Our relationship with SoundCloud has worked out great for us, in terms of the bolstering, our advertising revenue by being their agent for all their advertising sales in the U.S., we’re obviously out working on more of those types arrangements. And I think, you’ll see shortly, and in fact, Jennifer announced her new organization that will be in place at the beginning of the year. And within that, she has combined all of our advertising sales under one organization, where I really do believe 1 plus 1 is going to end up giving us more than 2.
So, this is an area both of us are quite focused on. It’s an area I believe is fertile for growth. By the way, the ad technology area I think is an area that we’re spending quite a bit of time right now, making sure we really understand what the right play is there, but there’s no doubt in my mind that there is a play there. And all of those I certainly don’t believe growing this to $2 billion is unrealistic at all.
Yes. Jim, if I could, I just would add on that. I think, Sebastiano, it’s really the three pieces, right? We’ve added Simplecast hosting and analytics tools, primarily for podcasters, into our AdsWizz platform, which already is a leading ad insertion order-to-buy platform. And combined with that, massive sales force we have, which we’ve had for 10-plus years under John Trimble. We have a scaled platform to be able to offer and continue to position ourselves as a leading digital audio ad sales platform for any media brand. So, it’s that combination of technology and sales capabilities that really positions us well in the space.
Next question is from Jessica Reif Ehrlich of Bank of America Securities. Please go ahead.
Thank you. I’ve got a couple of questions. First, given how strong churn has been for a number of years, how do you balance continued subscriber growth, extremely low churn, surprisingly low versus raising ARPU, raising prices.
Jennifer, do you want to take that one, or do you want to make comment first? Why don’t you start and I’ll jump in.
Sure. Jess, we have a long history, as you know, of balancing overall revenue growth between subscriber growth and [Technical Difficulty]. And that is how we look at it in terms of overall revenue growth. And we have, I think, a lot of opportunity to continue to relook at our packaging structure. And we have expanding consumer demand, both at the high end and the low end to capture. And so, we continue to look at that and modify it. But, to your point, churn has really never been lower, and it’s been I think a real bright spot over the last several months. We just see every component of churn in terms of its positive contribution.
On the voluntary side, we continue to execute across the board, and the team is doing a great job, even obviously especially earlier this year when we struggled with call center operations and staffing. And on the non-pay side, it’s really surprising, even as we’ve alluded to is how low or our non-paid churn is, especially on credit card and debit card part entry rates.
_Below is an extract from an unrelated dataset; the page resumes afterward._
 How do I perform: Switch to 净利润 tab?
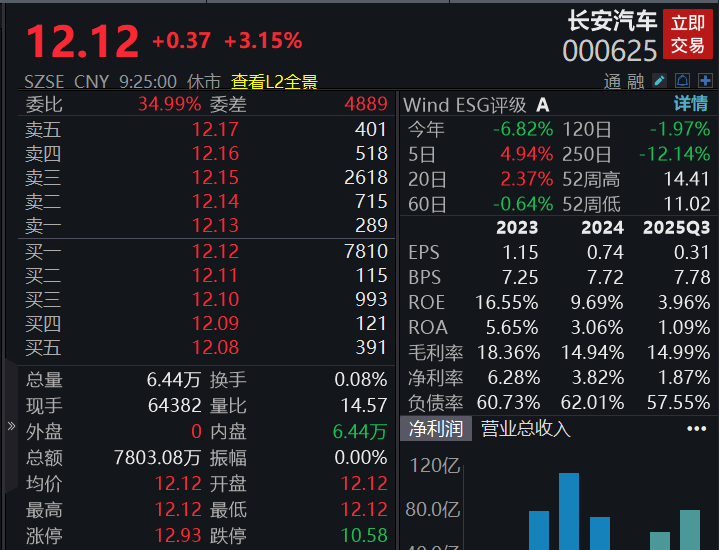(x=435, y=429)
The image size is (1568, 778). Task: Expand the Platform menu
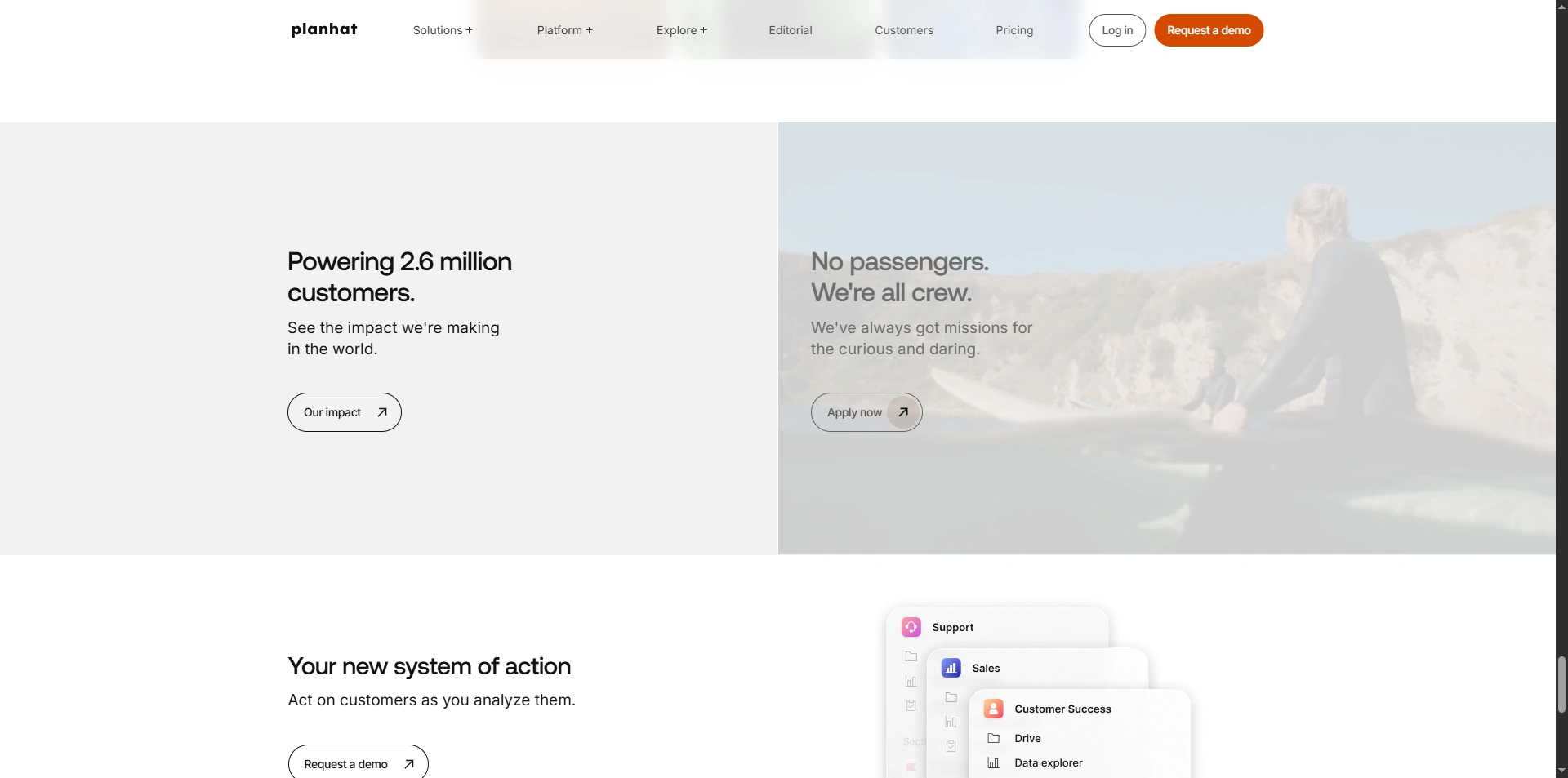tap(564, 30)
And we do believe, as we have said before, that this is really tied to lower consumer spending and higher savings level. So, we’ll see what happens as that turns around -- sorry, I’m getting some feedback on the phone.
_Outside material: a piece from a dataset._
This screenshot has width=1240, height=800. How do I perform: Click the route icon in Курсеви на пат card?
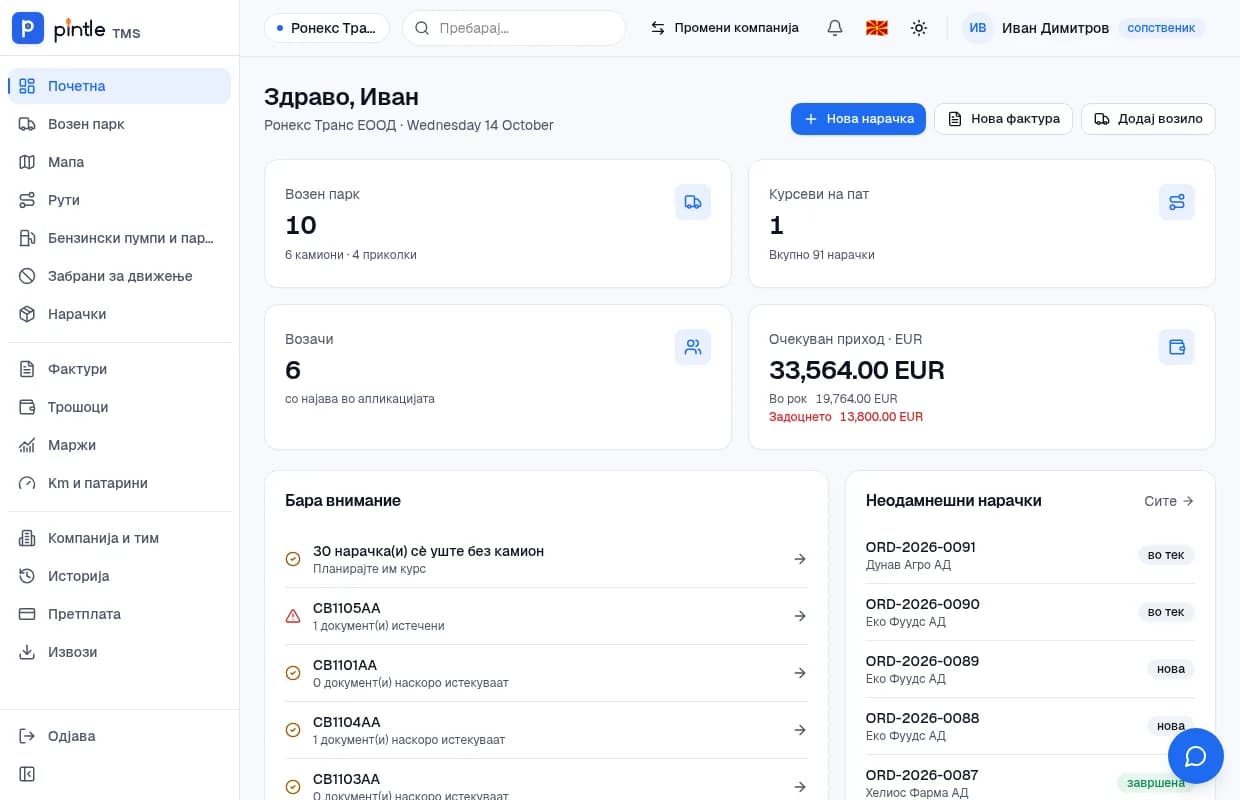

And on the vehicle sales side, on churn related to that and vehicle-related, as we see trials grow and rebound, we’ve started to see an increase there, but it’s still down year-over-year. And so, all three components of churn have been just exceptional. And we don’t see a change materially in that. We have said that we expect to be right around this 1.7%, and we balance that obviously with the pricing structure we have in place and expect to continue to do that.
It’s a great question because it’s one that we debate quite often, as you can imagine -- not debate, but discuss quite often. And I will tell you, my conclusion is that based on the churn rates that we’re seeing and based on a lot of that’s going on right now and has been going on that Jennifer referenced, for instance, in packaging work as you project out over the next three to five years, there’s no doubt in my mind that we can continue to grow self-pay subscribers and continue to grow ARPU at the same time.
I have two other topics. One is content and one is advertising. On content, you brought up Howard Stern. So, hopefully, it’s fair game. Can you give us some color on what you’re looking for, for the next contract, in terms of length of contracts and maybe the kind of the terms? The last one included the library, I think 12 years. Does that get extended for another 12, or do you just move out that contract? And can you give us an update on the Drake relationship? Like, how will that evolve, what should we expect?
Yes. So, any question you ask is fair, number one. But, I’m only going to answer part of it right now. I’ll take Howard, and then I’ll ask Scott to comment on Drake. On that Howard discussions, I’d rather wait for some of those specifics until the deal is done. But, I can tell you that where we are in the discussions today, we have a set of economics that Howard’s team is happy with and I’m happy with. Obviously, we’ve got to get the deal completed. And it would be a -- certainly a long-term arrangement is what we contemplate. But stay tuned there. And hopefully, we’ll have more to say here pretty soon.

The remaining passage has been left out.